Dantel büstiyer ve jartiyerle cüretkâr hali basında yer alan genç kadınla buluşmak için Profilo Alışveriş Merkezi'ne doğru yürüyorum. Onu "Öyle Bir Geçer Zaman ki" dizisinin Mesude'si olarak tanıyoruz ama artık "Yaklaştıkça" adlı oyunda bambaşka biri olarak çıkıyor karşımıza. Nilperi Şahinkaya'dan bahsediyorum. Malum, geçtiğimiz hafta birçok yerde onun tiyatro sahnesinde çekilmiş seksi fotoğraflarına rastladık. Kafeye giriyorum. Erken gelmiş beni bekliyor. Dantel elbisesi, bembeyaz teni, firketeyle topladığı kızıl saçları ve hafif makyajlı yüzüyle çok etkileyici. "Bebek gibi kız" derler ya, işte öyle. Seksi bir kadından çok inatçı bir kız çocuğunu andırıyor.

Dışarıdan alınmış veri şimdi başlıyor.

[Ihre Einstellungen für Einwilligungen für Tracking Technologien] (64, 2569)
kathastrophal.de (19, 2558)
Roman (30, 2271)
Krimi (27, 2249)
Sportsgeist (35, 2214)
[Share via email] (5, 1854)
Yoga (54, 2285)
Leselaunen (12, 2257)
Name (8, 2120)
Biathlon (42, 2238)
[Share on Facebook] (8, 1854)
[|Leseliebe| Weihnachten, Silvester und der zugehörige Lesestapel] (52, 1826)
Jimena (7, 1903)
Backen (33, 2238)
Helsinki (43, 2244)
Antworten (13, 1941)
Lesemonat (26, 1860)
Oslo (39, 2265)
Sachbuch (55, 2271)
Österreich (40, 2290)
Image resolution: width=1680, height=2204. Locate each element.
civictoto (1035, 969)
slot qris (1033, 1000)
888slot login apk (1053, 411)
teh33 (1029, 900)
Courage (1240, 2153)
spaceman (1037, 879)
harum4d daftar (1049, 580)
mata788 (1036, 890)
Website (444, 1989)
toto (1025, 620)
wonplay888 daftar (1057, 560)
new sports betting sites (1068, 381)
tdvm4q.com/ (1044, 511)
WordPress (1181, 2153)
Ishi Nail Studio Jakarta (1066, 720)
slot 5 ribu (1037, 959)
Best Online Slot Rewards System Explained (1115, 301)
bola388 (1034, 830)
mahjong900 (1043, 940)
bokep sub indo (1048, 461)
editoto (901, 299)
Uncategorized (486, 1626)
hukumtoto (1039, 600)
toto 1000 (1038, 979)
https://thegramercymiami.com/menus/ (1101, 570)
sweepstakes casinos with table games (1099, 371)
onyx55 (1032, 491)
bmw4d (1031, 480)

Nilperi Şahinkaya'nın ses getiren striptiz sahneleri!.. FOTO GALERİ
* "Yaklaştıkça" adlı oyundaki striptiz sahneniz basında geniş yer buldu. Bunun tiyatroya saygısızlık olduğu, gereksiz yere ön plana çıktığınız da söylendi. Siz ne düşünüyorsunuz?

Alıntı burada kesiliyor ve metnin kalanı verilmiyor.